There is no longer the slightest pretense of treating government as a dreadful expense to be shouldered by a consenting populace as evenly as possible, to perform a few carefully limited duties. Now you’re supposed to wait for Good King Barack to smile upon your small-business plan and direct one of his many courtiers to cut you a check. Applause for his good intentions is expected, while questions about the grim outcomes are rude, and limits to his discretion are unthinkable.

It’s long past time for Americans to grow up and move past this childish and destructive fantasy. The great majority of people act in the interests of themselves, and their families. They work hard to get ahead. They make investments in the pursuit of reward. The Democrats have no trouble understanding and promoting this when they’re looking to buy votes at $700 a pop… but otherwise, they expect us to embrace the highly regimented altruism of limitless “donations” to an angelic government filled with thousands of wise and selfless bureaucrats, whose salaries we are not supposed to envy.

Politics is the worst way to fulfill your self-interest. It’s compulsive, which means it’s destructive. Wealth is quickly shredded in a crossfire of votes from competing interests, seeking to force one another to pay for benefits. The only thing “progressive” about those politics is that they become progressively uglier.
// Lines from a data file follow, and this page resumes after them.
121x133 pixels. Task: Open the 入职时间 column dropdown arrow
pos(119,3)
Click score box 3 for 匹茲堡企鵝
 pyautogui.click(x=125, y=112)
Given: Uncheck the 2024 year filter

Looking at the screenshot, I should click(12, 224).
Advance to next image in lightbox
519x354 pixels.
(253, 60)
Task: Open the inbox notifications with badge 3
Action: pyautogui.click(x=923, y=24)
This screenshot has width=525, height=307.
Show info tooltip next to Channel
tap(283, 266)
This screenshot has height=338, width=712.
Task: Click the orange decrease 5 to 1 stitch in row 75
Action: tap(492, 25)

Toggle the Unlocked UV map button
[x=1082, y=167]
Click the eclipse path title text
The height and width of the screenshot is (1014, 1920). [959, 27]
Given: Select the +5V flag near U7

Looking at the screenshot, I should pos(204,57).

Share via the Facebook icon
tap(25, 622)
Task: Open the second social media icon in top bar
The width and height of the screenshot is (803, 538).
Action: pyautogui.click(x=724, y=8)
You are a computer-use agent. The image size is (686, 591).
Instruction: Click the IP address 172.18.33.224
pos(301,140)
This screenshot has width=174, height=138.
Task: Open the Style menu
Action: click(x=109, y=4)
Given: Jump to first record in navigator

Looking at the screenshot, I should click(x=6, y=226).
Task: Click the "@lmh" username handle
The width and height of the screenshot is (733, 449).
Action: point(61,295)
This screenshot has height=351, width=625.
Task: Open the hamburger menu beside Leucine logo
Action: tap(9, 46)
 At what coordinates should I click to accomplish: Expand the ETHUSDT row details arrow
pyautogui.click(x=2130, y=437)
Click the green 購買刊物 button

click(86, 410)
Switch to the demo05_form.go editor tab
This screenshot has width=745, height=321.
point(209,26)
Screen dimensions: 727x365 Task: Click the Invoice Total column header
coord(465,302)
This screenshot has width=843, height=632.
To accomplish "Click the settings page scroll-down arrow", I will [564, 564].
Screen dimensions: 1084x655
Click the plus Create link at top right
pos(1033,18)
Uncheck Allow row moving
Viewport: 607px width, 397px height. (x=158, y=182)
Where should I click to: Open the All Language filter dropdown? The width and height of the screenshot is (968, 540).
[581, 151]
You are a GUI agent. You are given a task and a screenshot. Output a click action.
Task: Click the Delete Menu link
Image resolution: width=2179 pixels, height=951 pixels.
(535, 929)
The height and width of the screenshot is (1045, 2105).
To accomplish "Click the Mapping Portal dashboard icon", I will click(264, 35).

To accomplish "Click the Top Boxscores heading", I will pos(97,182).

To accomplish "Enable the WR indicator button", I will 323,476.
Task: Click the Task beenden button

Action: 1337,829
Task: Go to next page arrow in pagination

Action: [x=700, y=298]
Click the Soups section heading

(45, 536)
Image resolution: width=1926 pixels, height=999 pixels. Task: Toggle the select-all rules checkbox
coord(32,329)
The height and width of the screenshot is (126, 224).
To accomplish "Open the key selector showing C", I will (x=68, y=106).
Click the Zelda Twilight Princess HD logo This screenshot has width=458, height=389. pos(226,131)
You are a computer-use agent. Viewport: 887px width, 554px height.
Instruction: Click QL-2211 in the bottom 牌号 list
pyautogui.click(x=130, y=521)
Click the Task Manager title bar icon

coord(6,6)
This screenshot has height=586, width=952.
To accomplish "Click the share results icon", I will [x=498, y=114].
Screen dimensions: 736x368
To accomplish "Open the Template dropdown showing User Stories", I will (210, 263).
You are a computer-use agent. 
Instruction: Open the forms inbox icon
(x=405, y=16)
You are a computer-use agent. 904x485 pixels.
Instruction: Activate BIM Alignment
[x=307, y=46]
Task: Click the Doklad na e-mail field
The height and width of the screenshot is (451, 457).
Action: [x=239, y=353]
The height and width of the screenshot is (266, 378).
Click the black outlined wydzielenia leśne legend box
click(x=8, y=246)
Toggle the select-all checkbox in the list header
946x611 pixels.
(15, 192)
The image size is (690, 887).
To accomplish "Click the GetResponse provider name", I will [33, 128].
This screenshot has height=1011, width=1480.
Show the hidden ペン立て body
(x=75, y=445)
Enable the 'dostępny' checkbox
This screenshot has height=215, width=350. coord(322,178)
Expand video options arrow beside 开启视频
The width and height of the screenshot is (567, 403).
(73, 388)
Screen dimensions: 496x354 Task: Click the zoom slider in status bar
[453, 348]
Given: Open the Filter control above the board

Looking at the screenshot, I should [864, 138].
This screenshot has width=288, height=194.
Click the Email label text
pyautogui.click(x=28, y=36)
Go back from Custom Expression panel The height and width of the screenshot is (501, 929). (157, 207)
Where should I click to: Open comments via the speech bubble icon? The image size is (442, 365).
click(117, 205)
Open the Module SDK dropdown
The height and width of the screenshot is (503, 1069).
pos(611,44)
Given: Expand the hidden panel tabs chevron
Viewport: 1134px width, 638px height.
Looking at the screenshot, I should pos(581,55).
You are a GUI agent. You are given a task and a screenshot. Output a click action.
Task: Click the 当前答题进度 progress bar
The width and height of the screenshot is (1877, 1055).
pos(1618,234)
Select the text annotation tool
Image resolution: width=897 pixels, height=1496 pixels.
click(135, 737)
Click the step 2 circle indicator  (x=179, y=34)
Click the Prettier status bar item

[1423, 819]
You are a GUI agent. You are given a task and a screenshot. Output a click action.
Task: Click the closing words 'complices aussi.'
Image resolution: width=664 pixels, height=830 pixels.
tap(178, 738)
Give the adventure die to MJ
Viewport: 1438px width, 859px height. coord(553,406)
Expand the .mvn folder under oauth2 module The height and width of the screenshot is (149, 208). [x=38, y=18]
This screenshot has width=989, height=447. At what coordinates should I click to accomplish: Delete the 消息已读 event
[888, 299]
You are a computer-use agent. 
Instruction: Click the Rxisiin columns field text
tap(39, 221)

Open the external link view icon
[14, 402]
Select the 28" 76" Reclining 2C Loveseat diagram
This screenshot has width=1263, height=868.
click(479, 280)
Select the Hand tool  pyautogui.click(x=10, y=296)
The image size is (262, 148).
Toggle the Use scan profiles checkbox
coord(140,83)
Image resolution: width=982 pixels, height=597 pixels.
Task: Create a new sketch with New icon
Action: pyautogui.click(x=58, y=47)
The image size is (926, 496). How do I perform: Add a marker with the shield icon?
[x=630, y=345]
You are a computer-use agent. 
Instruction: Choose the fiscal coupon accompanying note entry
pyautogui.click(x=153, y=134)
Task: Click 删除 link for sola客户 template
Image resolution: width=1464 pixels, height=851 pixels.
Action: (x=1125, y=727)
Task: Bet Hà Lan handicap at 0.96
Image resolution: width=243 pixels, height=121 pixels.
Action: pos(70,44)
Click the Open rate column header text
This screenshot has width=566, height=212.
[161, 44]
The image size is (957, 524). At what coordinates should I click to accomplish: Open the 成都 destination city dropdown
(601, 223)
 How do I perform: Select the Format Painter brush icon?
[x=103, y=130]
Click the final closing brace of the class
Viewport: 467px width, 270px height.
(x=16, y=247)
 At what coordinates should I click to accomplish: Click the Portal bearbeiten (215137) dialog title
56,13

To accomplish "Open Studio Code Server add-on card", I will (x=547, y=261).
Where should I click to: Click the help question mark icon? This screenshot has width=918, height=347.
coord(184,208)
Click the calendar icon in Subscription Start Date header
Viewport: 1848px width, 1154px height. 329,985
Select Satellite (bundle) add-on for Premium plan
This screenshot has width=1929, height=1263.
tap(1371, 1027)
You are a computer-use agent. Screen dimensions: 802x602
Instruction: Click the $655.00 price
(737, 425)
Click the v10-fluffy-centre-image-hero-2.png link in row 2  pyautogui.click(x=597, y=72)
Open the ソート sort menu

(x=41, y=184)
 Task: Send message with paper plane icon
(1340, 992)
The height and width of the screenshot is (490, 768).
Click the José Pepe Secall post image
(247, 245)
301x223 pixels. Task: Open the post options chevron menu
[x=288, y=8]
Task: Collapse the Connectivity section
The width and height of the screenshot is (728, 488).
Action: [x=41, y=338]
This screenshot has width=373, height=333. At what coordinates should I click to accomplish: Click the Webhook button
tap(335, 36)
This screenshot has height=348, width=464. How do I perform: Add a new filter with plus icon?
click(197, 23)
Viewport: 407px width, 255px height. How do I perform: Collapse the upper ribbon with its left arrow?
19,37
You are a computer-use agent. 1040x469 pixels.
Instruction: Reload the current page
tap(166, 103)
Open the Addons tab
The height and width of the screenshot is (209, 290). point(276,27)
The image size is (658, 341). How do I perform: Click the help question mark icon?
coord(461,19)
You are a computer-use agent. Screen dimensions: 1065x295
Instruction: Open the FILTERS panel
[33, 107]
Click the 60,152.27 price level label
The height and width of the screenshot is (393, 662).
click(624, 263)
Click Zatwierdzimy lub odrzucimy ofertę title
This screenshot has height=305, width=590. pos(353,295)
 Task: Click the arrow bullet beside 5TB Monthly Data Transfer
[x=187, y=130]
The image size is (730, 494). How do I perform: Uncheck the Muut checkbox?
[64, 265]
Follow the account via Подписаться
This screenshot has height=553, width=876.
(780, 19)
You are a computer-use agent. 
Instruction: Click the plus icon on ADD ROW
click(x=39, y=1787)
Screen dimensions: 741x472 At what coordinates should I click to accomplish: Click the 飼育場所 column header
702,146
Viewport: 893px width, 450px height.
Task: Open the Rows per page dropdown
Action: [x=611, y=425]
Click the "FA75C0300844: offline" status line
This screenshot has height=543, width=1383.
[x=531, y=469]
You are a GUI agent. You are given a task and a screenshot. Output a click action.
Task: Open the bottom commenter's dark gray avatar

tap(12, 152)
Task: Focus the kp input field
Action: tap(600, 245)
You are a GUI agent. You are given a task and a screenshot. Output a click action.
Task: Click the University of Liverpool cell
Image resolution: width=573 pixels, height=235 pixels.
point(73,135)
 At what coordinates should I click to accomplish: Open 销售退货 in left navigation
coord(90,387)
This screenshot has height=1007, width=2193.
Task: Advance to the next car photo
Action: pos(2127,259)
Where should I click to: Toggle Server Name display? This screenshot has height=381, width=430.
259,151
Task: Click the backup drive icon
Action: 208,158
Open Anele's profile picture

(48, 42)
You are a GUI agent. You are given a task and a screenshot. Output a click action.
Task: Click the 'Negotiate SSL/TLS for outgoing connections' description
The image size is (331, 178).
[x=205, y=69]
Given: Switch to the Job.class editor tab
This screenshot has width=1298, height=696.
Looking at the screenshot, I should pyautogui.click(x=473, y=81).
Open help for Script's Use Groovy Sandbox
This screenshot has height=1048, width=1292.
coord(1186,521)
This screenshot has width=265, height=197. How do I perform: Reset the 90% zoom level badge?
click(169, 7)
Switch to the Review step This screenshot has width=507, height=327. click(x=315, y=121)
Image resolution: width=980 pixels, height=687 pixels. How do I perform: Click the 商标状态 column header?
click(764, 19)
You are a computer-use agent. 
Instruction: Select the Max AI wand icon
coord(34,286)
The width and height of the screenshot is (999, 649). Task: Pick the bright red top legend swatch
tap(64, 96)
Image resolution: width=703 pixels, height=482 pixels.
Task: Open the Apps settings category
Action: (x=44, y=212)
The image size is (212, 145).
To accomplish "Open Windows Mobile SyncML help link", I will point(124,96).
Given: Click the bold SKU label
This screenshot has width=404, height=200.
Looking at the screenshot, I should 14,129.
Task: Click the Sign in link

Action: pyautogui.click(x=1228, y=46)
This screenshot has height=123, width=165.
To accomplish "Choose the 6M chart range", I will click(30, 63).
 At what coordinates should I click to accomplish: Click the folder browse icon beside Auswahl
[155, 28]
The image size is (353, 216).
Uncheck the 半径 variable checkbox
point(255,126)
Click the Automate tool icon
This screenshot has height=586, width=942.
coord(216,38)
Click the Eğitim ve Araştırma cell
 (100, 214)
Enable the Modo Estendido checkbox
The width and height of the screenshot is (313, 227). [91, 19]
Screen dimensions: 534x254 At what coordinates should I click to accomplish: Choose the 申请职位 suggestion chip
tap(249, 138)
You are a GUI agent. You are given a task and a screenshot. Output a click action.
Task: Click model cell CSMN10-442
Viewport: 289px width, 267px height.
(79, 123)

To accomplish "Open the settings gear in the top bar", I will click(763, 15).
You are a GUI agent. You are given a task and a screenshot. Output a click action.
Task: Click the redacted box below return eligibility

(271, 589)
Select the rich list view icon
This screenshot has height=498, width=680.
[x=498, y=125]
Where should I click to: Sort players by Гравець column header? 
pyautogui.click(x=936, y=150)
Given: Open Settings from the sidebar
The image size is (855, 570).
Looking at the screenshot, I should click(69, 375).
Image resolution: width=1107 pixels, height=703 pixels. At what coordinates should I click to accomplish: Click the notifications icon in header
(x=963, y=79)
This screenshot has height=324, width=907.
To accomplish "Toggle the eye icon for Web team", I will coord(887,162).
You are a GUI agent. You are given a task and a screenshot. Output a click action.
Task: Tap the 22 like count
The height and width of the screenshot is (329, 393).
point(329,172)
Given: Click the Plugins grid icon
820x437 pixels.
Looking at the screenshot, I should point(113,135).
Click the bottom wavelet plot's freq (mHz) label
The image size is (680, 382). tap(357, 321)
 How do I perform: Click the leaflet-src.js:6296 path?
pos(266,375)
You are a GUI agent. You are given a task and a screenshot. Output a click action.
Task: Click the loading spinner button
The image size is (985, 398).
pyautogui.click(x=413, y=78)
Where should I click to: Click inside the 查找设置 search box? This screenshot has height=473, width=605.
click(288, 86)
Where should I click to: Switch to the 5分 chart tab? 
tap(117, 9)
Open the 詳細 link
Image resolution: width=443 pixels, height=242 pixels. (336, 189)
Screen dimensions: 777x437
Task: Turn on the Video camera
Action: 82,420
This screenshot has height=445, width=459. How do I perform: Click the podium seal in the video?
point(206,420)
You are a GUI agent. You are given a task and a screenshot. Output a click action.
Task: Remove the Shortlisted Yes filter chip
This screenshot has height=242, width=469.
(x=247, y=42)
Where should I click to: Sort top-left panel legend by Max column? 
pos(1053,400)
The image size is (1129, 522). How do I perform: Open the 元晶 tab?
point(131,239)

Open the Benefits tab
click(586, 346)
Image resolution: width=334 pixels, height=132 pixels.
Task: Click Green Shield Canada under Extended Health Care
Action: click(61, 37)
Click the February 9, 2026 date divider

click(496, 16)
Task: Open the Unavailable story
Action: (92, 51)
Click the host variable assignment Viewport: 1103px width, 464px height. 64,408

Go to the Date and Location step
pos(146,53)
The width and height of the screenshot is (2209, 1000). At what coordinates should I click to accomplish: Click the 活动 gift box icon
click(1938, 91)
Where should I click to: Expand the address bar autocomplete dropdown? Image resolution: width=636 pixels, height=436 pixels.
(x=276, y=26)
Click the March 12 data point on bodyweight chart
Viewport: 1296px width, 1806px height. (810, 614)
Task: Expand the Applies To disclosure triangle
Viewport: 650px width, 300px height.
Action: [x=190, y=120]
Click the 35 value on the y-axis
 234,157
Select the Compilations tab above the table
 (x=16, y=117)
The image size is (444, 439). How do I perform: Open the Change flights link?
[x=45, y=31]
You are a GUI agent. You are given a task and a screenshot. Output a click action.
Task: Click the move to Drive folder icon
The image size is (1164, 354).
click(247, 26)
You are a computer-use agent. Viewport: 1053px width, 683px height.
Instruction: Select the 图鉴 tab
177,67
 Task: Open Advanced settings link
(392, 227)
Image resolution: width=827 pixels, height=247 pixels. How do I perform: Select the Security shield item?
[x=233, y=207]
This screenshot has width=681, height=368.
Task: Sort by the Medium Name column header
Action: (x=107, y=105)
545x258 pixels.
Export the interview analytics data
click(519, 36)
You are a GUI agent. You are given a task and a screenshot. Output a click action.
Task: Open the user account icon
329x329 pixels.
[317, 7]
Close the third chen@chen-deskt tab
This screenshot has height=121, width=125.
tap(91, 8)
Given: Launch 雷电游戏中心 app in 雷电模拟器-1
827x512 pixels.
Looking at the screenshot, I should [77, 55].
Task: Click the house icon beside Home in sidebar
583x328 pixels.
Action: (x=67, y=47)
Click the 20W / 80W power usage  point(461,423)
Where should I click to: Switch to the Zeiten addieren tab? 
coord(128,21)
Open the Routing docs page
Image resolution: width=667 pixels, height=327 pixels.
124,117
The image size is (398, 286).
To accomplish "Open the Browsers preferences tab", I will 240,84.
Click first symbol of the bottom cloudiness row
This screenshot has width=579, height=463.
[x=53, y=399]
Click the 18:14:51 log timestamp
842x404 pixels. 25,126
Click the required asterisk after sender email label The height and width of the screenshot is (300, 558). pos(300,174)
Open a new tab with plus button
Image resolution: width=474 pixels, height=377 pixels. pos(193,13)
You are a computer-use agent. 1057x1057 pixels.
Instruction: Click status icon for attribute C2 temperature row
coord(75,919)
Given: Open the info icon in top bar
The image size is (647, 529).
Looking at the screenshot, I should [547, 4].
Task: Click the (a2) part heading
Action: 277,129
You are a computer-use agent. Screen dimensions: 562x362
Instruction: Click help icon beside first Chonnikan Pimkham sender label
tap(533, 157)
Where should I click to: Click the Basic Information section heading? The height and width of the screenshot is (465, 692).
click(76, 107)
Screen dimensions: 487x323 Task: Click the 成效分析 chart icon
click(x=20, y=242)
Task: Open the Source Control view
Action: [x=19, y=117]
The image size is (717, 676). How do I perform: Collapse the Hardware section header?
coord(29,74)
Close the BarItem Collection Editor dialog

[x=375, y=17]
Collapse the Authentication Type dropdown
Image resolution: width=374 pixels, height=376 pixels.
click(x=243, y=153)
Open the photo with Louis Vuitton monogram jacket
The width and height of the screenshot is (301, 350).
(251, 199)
The Social Security system Obama is raiding to toss out his little payroll tax bouquets has already gone into the red. Very soon, it will be completely unable to continue, even with those incessant tweaks to the retirement age. When that happens, we will all receive a very unpleasant lesson in what “bitter clinging” looks like.

A system in which the natural ambitions of free people are thwarted, and punished, is an immoral system doomed to failure. When cash from the government is viewed as magical charity, while the desire to keep the money you actually earned is portrayed as despicable greed, madness is the inevitable result.